Abstract

The medical expert assessment practice has become an essential action in the medicine practice, keeping up to this pace, that doesn’t shrink, the calling into question of doctors and the first of them, the surgeons. So-called amicable measure in the context of lead in a compensation commission procedure or investigatory measure in the context of the article 145 of the Civil Procedure Rules, the medical expert assessment is a decisive procedural change in the lawsuit which has been brought against a doctor. It judges the question using scientific and understandable terms for the judge in charge of settling the dispute in a legal procedure or to deliver an opinion in a CRCI amicable procedure, giving it the look of a pre-trial. Indeed, it is the only way to provide a true translation of the medical event in financial terms and to answer questions and compensation requests made by claimants. In response to this evolution, the medical expert assessment has become a matter of specialists whether they are experts or judges or lawyers or medical advisers or insurers. It requires for the incriminated doctor's a preparation to an anticipated, well-structured and well-organized defense.

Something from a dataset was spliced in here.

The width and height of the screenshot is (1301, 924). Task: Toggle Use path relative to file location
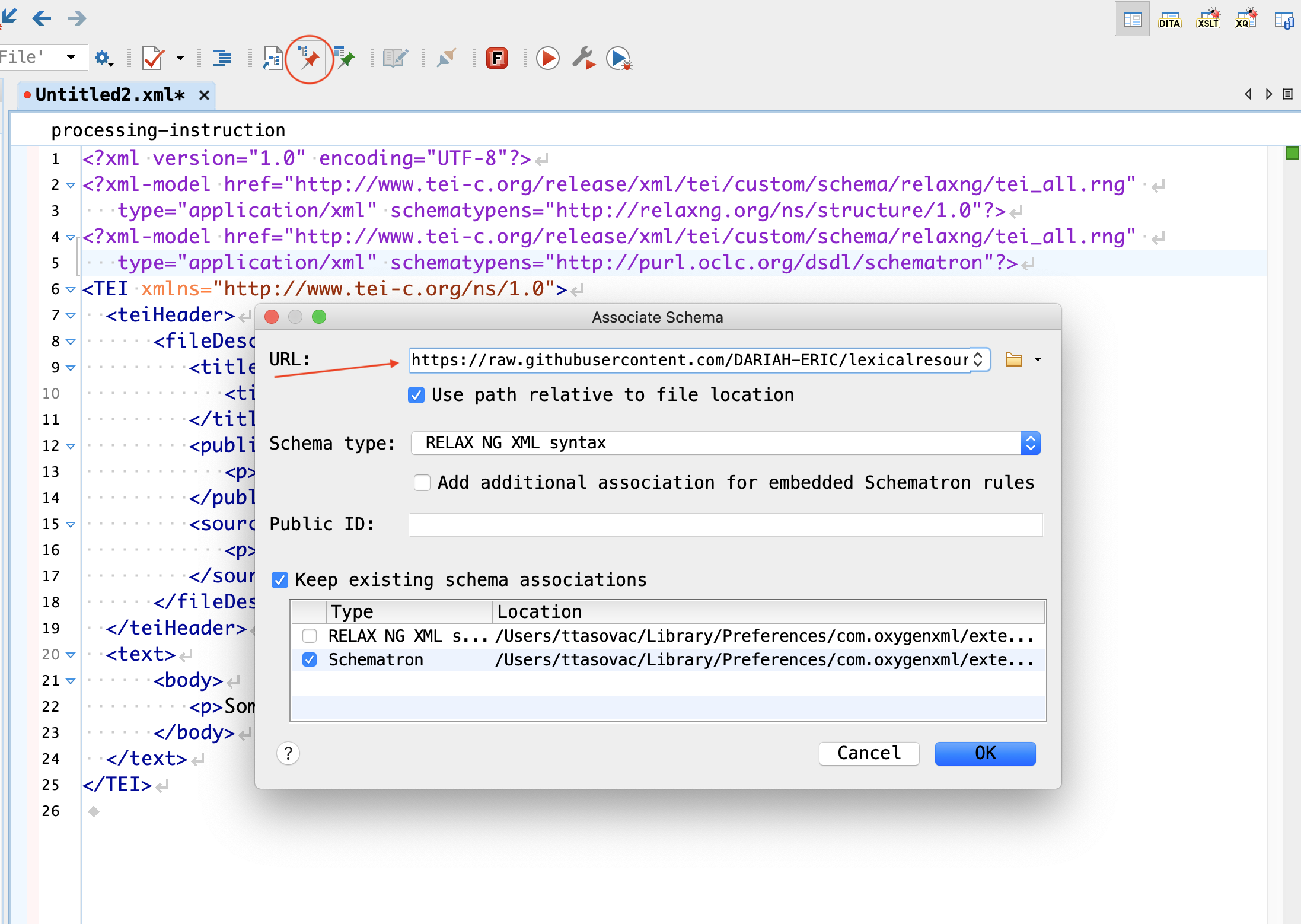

In addition to the challenges related to the file, the medical expert assessment is not immune to the vagaries as it is necessary affected by the parties’ behavior and the nature of the questions asked or avoided and the expert's personality and the lawyer's ability to manage these uncertainties. The defense leeway and the opportunity to respond to the objections raised or to submit arguments, remain intimately linked, of course, to the reality of the file, but fundamentally to the further legal debate which stay in the line of sight at each step of the expert assessment procedure.